═══ RECORDS TO PROCESS
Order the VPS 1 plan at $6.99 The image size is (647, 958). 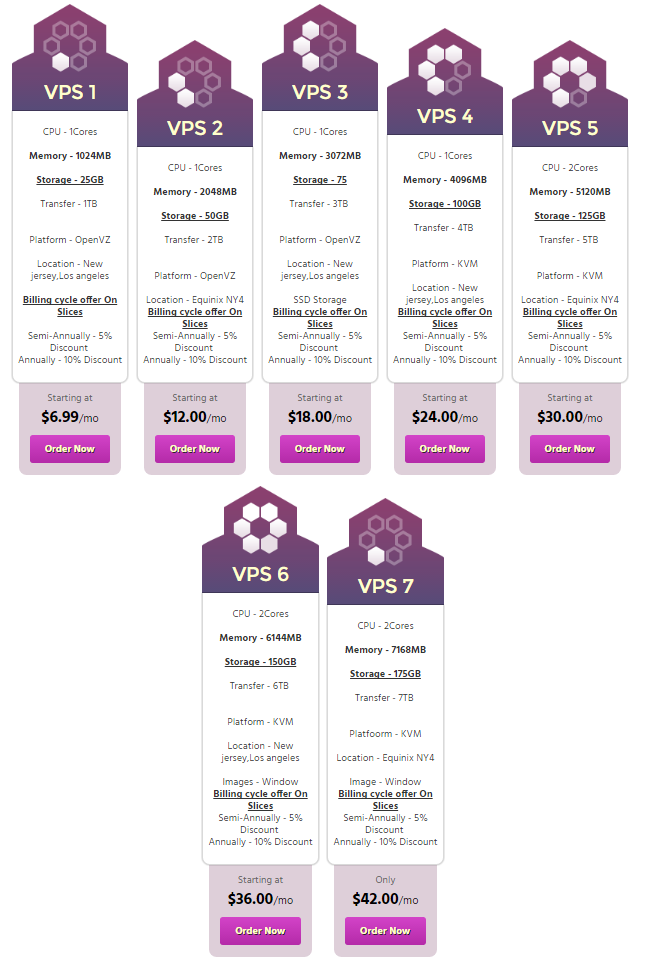(x=70, y=449)
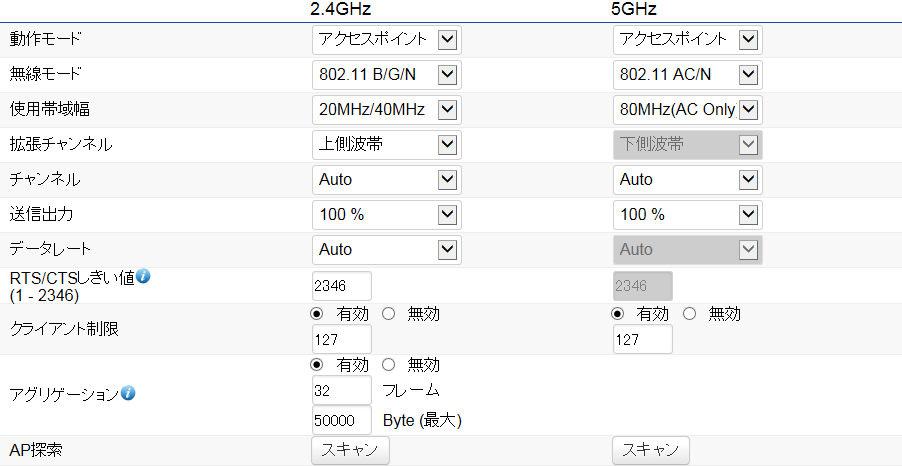Click the 5GHz スキャン button
This screenshot has height=466, width=902.
coord(651,450)
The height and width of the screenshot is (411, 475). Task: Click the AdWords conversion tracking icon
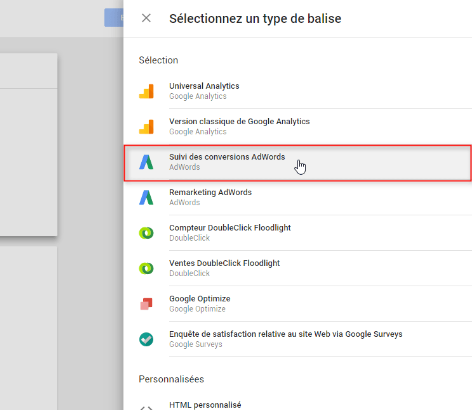coord(146,162)
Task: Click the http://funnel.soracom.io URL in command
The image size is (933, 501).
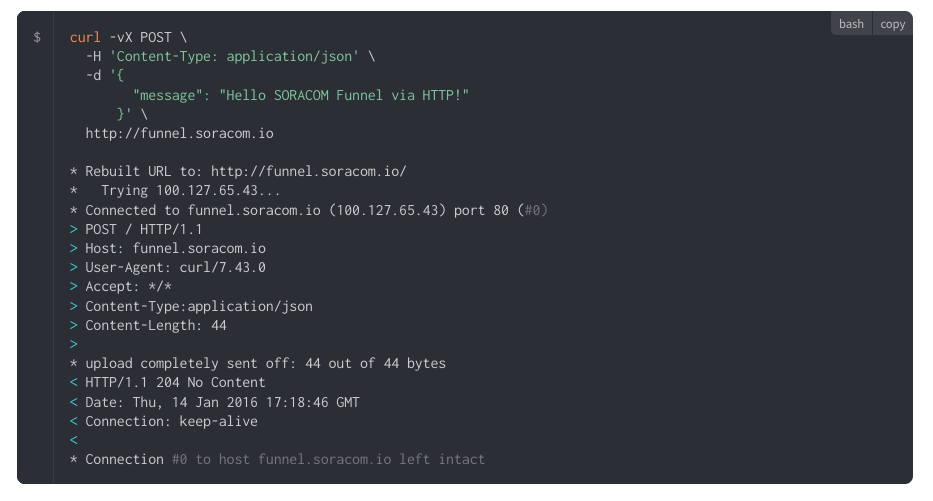Action: pyautogui.click(x=179, y=133)
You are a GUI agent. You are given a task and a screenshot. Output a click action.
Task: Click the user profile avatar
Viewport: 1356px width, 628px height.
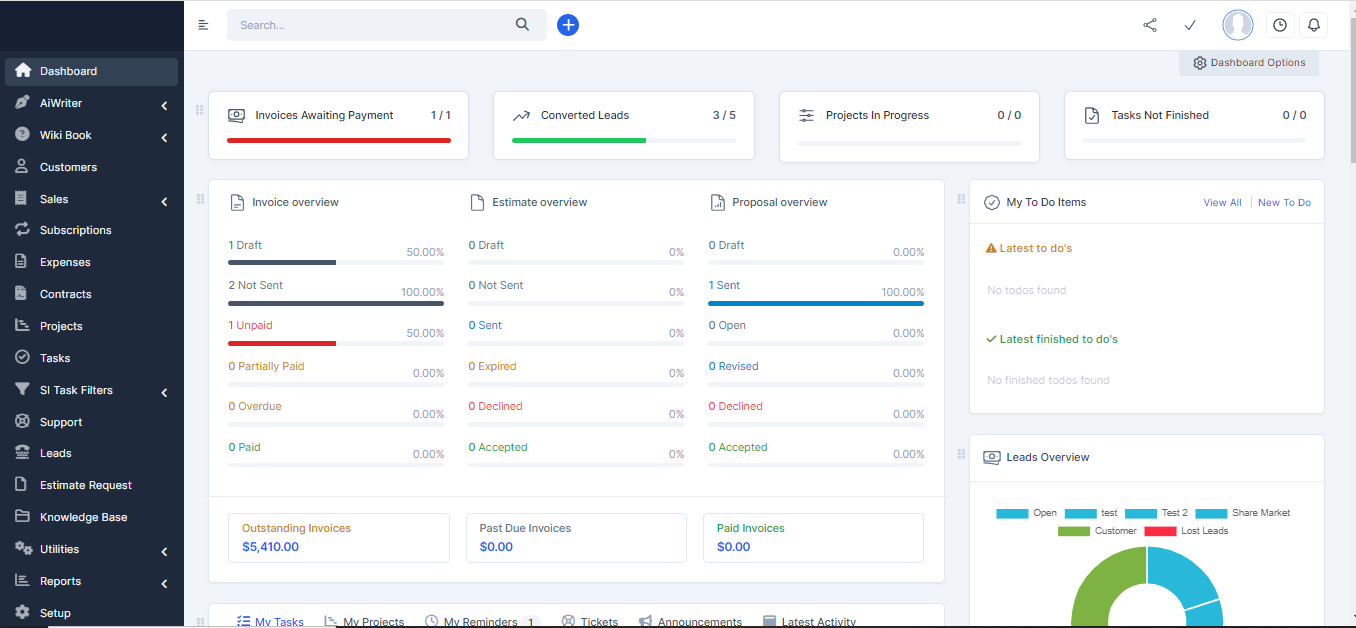tap(1238, 25)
══════
PROBLEM STATEMENT
Every line from the one containing "Task: Click the http://funnel.soracom.io" to the end of the material above is to be returned exactly, with the pictures left out.

EXERCISE SOLUTION
Task: Click the http://funnel.soracom.io URL in command
The image size is (933, 501).
Action: pyautogui.click(x=179, y=133)
You are a GUI agent. You are given a task and a screenshot. Output a click action.
Task: Click the user profile avatar
Viewport: 1356px width, 628px height.
tap(1238, 25)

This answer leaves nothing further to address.